Posted by fidest press agency su giovedì, 17 settembre 2009

“Dopo le ripetute segnalazioni e i ripetuti appelli all’Autorità per le garanzie nelle comunicazioni ad intervenire nel “guazzabuglio”  della tv italiana, abbiamo appreso con favore le decisioni assunte dall’Agcom, in particolare quelle relative all’apertura dell’istruttoria nei confronti della Rai e del decoder unico. La situazione della tv in Italia dopo lo spegnimento in alcune Regioni del Paese del segnale analogico e dopo l’entrata dal 31 luglio di Tivùsat è, per usare un eufemismo, incerta”.Lo afferma Adiconsum.

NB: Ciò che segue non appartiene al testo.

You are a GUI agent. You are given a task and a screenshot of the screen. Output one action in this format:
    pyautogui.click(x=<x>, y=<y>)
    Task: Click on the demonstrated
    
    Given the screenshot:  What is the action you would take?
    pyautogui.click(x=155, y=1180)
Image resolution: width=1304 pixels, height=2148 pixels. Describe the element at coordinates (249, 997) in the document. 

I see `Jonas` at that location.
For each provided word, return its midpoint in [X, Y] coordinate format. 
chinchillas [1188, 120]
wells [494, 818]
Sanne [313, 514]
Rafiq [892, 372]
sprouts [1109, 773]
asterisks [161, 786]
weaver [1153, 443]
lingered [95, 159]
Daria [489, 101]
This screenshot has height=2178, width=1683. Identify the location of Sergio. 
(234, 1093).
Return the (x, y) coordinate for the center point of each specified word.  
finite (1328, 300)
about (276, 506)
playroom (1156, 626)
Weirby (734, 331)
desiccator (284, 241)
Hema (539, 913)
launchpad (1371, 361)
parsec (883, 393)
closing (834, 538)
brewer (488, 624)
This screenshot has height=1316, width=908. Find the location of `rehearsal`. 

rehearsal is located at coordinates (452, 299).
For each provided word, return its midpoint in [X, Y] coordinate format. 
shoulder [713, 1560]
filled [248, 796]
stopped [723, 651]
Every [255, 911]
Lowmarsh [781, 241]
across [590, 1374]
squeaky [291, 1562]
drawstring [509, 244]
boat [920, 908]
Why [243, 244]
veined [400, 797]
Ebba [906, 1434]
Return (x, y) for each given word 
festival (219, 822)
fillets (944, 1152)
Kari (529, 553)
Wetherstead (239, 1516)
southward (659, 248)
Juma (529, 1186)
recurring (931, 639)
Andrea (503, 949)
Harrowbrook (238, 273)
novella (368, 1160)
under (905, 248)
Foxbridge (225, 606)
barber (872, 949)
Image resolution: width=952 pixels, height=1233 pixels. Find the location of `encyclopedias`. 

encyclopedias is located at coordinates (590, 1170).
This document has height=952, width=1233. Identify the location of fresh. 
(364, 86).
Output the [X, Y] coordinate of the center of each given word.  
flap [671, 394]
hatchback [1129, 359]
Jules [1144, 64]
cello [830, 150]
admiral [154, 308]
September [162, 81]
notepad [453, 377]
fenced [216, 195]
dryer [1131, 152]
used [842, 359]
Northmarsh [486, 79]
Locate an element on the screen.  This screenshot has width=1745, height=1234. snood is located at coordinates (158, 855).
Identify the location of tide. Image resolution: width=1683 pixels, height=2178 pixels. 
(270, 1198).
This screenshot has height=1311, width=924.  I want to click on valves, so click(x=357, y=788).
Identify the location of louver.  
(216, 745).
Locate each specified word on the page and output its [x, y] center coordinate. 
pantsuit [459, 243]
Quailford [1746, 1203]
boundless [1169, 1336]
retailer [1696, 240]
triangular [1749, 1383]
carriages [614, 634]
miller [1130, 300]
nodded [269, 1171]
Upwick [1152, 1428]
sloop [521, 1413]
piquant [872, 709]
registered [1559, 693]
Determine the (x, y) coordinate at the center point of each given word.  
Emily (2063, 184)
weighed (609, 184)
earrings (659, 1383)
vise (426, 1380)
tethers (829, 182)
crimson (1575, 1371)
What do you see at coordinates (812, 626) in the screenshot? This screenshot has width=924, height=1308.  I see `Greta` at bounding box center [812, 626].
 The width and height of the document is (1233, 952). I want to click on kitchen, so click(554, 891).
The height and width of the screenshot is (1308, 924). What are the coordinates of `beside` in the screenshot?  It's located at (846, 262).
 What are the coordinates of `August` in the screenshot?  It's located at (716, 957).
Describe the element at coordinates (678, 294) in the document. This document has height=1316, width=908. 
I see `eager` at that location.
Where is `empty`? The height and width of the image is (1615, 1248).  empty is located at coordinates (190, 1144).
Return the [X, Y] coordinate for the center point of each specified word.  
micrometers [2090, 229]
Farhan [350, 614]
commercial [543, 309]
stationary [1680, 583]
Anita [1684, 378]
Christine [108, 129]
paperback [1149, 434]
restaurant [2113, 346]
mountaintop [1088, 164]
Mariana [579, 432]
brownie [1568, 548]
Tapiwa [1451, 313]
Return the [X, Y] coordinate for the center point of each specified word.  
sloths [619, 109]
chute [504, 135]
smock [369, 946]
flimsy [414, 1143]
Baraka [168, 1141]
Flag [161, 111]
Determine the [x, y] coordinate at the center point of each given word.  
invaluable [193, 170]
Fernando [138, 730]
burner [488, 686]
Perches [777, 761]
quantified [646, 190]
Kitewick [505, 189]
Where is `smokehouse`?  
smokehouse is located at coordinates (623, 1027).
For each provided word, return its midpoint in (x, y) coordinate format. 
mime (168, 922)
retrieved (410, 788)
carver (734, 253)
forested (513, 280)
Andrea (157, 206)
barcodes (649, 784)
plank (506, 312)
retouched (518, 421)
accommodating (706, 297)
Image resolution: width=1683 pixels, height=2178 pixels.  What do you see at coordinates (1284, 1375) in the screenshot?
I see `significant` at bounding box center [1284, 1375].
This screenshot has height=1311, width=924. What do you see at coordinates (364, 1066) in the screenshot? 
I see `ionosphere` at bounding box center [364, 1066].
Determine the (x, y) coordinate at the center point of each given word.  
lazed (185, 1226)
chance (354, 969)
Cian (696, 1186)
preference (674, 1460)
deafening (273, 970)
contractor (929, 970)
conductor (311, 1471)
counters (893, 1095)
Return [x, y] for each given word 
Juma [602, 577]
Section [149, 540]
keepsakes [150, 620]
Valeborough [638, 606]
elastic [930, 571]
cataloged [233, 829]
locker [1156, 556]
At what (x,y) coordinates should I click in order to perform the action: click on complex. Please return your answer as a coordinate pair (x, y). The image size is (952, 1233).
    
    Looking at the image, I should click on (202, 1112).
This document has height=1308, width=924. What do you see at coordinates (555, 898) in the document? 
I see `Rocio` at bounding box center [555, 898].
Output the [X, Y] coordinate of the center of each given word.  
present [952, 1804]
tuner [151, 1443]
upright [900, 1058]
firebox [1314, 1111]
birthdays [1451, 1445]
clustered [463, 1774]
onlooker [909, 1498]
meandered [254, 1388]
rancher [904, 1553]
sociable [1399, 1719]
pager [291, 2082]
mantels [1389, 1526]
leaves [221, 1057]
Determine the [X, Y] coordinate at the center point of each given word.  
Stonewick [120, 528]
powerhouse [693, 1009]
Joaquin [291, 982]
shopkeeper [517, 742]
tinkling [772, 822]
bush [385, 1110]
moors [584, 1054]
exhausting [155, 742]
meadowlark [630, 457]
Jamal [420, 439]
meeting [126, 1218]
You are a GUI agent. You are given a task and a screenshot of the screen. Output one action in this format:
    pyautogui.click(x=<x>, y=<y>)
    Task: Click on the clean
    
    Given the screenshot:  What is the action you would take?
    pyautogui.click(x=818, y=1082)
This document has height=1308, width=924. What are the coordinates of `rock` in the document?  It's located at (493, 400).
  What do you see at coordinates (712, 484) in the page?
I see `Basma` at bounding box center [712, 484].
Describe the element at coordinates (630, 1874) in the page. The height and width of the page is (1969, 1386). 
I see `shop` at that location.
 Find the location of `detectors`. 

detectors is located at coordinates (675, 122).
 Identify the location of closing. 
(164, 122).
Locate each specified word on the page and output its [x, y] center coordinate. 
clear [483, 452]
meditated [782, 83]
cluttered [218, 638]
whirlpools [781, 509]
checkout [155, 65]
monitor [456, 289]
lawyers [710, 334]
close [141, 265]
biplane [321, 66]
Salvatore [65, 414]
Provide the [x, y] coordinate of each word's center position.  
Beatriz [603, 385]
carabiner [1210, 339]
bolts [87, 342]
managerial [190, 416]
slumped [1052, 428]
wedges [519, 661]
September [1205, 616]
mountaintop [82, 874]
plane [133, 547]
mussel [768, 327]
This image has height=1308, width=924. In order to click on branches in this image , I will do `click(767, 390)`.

Per questo Adiconsum nei propri comunicati aveva più volte chiesto alla Rai di non escludere la visione dei propri canali dal decoder di Sky per non far venir meno il suo ruolo di servizio pubblico. “Bene quindi  – per Adiconsum -la decisione presa all’unanimità dall’Agcom per l’apertura dell’istruttoria nei confronti della Rai. Adiconsum aveva già chiesto all’Agcom di intervenire in merito alle difficoltà degli utenti di vedere i canali televisivi indicando anche la soluzione: il rispetto della Delibera 216/00 sul decoder unico, delibera emessa dalla stessa Autorità. Agcom ha accolto questa richiesta ed ha aperto un’istruttoria. Il decoder unico rappresenta l’unico strumento garante della visione di tutti canali televisivi trasmessi da qualsiasi piattaforma satellitare e non. Adiconsum chiede, ad Agcom però di agire con una certa rapidità ed urgenza, convocando tutte le parti interessate per trovare la soluzione tecnica che garantisca la visione delle trasmissioni delle emittenti nazionali sul satellite con un solo decoder”.